[PROVIDED DATA]

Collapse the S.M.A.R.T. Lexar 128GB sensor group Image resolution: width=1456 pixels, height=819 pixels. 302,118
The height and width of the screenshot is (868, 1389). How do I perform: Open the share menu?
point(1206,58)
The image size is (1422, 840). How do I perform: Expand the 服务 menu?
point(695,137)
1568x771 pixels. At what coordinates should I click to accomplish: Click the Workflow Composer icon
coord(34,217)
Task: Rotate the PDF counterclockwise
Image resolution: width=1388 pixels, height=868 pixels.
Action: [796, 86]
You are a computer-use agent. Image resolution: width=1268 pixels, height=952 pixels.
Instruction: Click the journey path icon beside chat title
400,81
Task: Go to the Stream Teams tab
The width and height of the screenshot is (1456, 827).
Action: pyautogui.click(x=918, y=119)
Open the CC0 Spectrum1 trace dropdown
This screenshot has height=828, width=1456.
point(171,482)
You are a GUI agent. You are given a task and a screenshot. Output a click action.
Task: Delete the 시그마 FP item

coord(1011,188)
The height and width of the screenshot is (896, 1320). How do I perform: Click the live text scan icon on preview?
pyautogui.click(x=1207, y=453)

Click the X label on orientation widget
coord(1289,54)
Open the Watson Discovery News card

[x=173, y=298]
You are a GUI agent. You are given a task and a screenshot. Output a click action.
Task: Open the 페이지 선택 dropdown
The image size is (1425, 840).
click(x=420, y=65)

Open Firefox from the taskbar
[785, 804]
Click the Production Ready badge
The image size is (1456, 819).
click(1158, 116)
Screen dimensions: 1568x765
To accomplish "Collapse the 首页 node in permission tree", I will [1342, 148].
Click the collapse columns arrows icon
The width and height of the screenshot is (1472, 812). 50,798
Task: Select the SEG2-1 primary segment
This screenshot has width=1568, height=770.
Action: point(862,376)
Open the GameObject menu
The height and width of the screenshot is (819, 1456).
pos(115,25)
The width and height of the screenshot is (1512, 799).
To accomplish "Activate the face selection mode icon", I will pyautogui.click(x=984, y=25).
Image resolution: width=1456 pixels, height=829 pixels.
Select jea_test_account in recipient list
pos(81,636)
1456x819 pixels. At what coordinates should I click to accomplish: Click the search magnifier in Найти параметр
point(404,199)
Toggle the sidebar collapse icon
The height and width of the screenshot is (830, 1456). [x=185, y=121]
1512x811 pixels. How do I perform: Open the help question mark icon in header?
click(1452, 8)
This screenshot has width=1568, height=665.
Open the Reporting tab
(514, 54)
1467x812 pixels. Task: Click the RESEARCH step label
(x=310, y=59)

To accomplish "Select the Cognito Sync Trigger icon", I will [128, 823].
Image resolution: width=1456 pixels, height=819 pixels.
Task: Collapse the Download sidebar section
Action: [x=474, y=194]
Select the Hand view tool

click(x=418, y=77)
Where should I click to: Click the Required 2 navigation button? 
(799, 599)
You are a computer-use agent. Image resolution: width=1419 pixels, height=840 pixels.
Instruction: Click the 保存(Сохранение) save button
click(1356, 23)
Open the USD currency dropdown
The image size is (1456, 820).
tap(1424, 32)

[/PROVIDED DATA]

*WHAT THE TASK REQUIRES*
Reproduce the preceding records exactly and completely.

*WRITTEN REPLY*
Collapse the S.M.A.R.T. Lexar 128GB sensor group Image resolution: width=1456 pixels, height=819 pixels. 302,118
The height and width of the screenshot is (868, 1389). How do I perform: Open the share menu?
point(1206,58)
The image size is (1422, 840). How do I perform: Expand the 服务 menu?
point(695,137)
1568x771 pixels. At what coordinates should I click to accomplish: Click the Workflow Composer icon
coord(34,217)
Task: Rotate the PDF counterclockwise
Image resolution: width=1388 pixels, height=868 pixels.
Action: [796, 86]
You are a computer-use agent. Image resolution: width=1268 pixels, height=952 pixels.
Instruction: Click the journey path icon beside chat title
400,81
Task: Go to the Stream Teams tab
The width and height of the screenshot is (1456, 827).
Action: pyautogui.click(x=918, y=119)
Open the CC0 Spectrum1 trace dropdown
This screenshot has height=828, width=1456.
point(171,482)
You are a GUI agent. You are given a task and a screenshot. Output a click action.
Task: Delete the 시그마 FP item

coord(1011,188)
The height and width of the screenshot is (896, 1320). How do I perform: Click the live text scan icon on preview?
pyautogui.click(x=1207, y=453)

Click the X label on orientation widget
coord(1289,54)
Open the Watson Discovery News card

[x=173, y=298]
You are a GUI agent. You are given a task and a screenshot. Output a click action.
Task: Open the 페이지 선택 dropdown
The image size is (1425, 840).
click(x=420, y=65)

Open Firefox from the taskbar
[785, 804]
Click the Production Ready badge
The image size is (1456, 819).
click(1158, 116)
Screen dimensions: 1568x765
To accomplish "Collapse the 首页 node in permission tree", I will [1342, 148].
Click the collapse columns arrows icon
The width and height of the screenshot is (1472, 812). 50,798
Task: Select the SEG2-1 primary segment
This screenshot has width=1568, height=770.
Action: point(862,376)
Open the GameObject menu
The height and width of the screenshot is (819, 1456).
pos(115,25)
The width and height of the screenshot is (1512, 799).
To accomplish "Activate the face selection mode icon", I will pyautogui.click(x=984, y=25).
Image resolution: width=1456 pixels, height=829 pixels.
Select jea_test_account in recipient list
pos(81,636)
1456x819 pixels. At what coordinates should I click to accomplish: Click the search magnifier in Найти параметр
point(404,199)
Toggle the sidebar collapse icon
The height and width of the screenshot is (830, 1456). [x=185, y=121]
1512x811 pixels. How do I perform: Open the help question mark icon in header?
click(1452, 8)
This screenshot has width=1568, height=665.
Open the Reporting tab
(514, 54)
1467x812 pixels. Task: Click the RESEARCH step label
(x=310, y=59)

To accomplish "Select the Cognito Sync Trigger icon", I will [128, 823].
Image resolution: width=1456 pixels, height=819 pixels.
Task: Collapse the Download sidebar section
Action: [x=474, y=194]
Select the Hand view tool

click(x=418, y=77)
Where should I click to: Click the Required 2 navigation button? 
(799, 599)
You are a computer-use agent. Image resolution: width=1419 pixels, height=840 pixels.
Instruction: Click the 保存(Сохранение) save button
click(1356, 23)
Open the USD currency dropdown
The image size is (1456, 820).
tap(1424, 32)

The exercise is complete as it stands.